Leveraging your Role as Technical Product/Project Manager to Improve Application Security

Eric Goldman
Walmart Global Tech Blog
11 min readMar 12, 2021
Photo by Griffin Wooldridge on Unsplash

Are you a TPM? You can play a critical role in helping to drive a security-first culture for your team. You don’t need to become a security expert, but you can help implement a few small regular behaviors and checks for your team to help prioritize security and avoid delays from security bugs found late in the game.

Why Technical Product/Project Managers (TPMs) Need to Care About Security

Secure Code is Good Code

Application Security must be an upfront, and front of mind concern for all developers, as well as all TPMs. First and foremost, secure code tends to be good code. But what do we mean by good code?

  • The code is easy for someone new to the project to read, the flow is clear
  • The code is also easy to maintain and extend — you can have high confidence changes won’t break existing functionality
  • The code can be tested and validated using a repeatable process
  • The code is kept simple and DRY (Don’t repeat yourself) to minimize dependencies and corner cases

When an application is vulnerable to pure security bugs (like when the bad guys can bypass a login check), it is also often vulnerable to logic and business rule violations and logical bugs as well. This means your app is not only insecure, but likely is not meeting functional/business requirements (🤯 Got your attention now I bet!).

At a high level, a secure app is one where you know that the intended processing will function as expected and unexpected flows/processing are prevented. To be confident in your apps functionality, you must know what all the functions and algorithms being used actually do and how they can be misused.

Are deadlines important to you?

From a more direct and practical standpoint, insecure code will be detected and will not be allowed to run in production. While your organization may not be blocking builds based on security today, this is becoming the norm from the Fortune 500 to small startups. If your goal is to deliver your app to your customers/users, it must pass all internal security checks before it is ever allowed to go live.

################

## WORK INSTRUCTION 1
Rewrite the records from the line containing "What are the" through the line containing "Looking at the", changing "Locate an element" to "Find an element" and keeping everything else the same.
The text above has no connection to the records that come after it.

Collected data entries:
################

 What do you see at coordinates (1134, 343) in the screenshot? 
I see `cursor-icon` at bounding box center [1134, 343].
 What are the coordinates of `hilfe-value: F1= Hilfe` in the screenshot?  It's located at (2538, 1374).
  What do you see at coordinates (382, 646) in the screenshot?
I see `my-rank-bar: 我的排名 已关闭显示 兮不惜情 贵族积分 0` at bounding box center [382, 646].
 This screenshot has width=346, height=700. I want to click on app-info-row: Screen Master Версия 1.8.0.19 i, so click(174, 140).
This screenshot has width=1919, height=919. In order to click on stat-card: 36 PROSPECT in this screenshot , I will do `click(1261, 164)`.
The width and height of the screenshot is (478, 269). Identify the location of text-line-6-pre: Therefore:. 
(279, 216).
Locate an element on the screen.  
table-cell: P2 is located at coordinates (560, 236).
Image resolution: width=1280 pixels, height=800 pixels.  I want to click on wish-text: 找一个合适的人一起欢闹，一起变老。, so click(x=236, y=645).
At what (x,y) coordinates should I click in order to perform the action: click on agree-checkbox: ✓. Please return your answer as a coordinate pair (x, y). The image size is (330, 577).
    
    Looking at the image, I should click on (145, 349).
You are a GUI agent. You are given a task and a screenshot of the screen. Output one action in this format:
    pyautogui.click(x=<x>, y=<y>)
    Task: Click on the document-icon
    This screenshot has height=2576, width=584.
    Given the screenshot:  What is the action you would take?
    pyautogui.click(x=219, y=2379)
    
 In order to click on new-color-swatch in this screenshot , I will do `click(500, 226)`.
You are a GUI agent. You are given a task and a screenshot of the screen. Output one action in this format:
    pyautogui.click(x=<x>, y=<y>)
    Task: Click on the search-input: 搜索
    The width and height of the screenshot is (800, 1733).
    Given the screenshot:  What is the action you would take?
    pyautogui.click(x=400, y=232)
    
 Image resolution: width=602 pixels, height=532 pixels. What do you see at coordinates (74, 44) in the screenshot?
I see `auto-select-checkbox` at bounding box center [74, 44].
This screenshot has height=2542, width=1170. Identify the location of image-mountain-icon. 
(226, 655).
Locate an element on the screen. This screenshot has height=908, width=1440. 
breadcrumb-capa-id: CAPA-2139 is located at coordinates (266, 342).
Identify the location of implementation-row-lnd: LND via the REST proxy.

################

## WORK INSTRUCTION 2
In the text on application security, what does DRY stand for?

## WRITTEN RESPONSE 1
 What are the coordinates of `hilfe-value: F1= Hilfe` in the screenshot?  It's located at (2538, 1374).
  What do you see at coordinates (382, 646) in the screenshot?
I see `my-rank-bar: 我的排名 已关闭显示 兮不惜情 贵族积分 0` at bounding box center [382, 646].
 This screenshot has width=346, height=700. I want to click on app-info-row: Screen Master Версия 1.8.0.19 i, so click(174, 140).
This screenshot has width=1919, height=919. In order to click on stat-card: 36 PROSPECT in this screenshot , I will do `click(1261, 164)`.
The width and height of the screenshot is (478, 269). Identify the location of text-line-6-pre: Therefore:. 
(279, 216).
Find an element on the screen.  
table-cell: P2 is located at coordinates (560, 236).
Image resolution: width=1280 pixels, height=800 pixels.  I want to click on wish-text: 找一个合适的人一起欢闹，一起变老。, so click(x=236, y=645).
At what (x,y) coordinates should I click in order to perform the action: click on agree-checkbox: ✓. Please return your answer as a coordinate pair (x, y). The image size is (330, 577).
    
    Looking at the image, I should click on (145, 349).

## WRITTEN RESPONSE 2
Don't repeat yourself.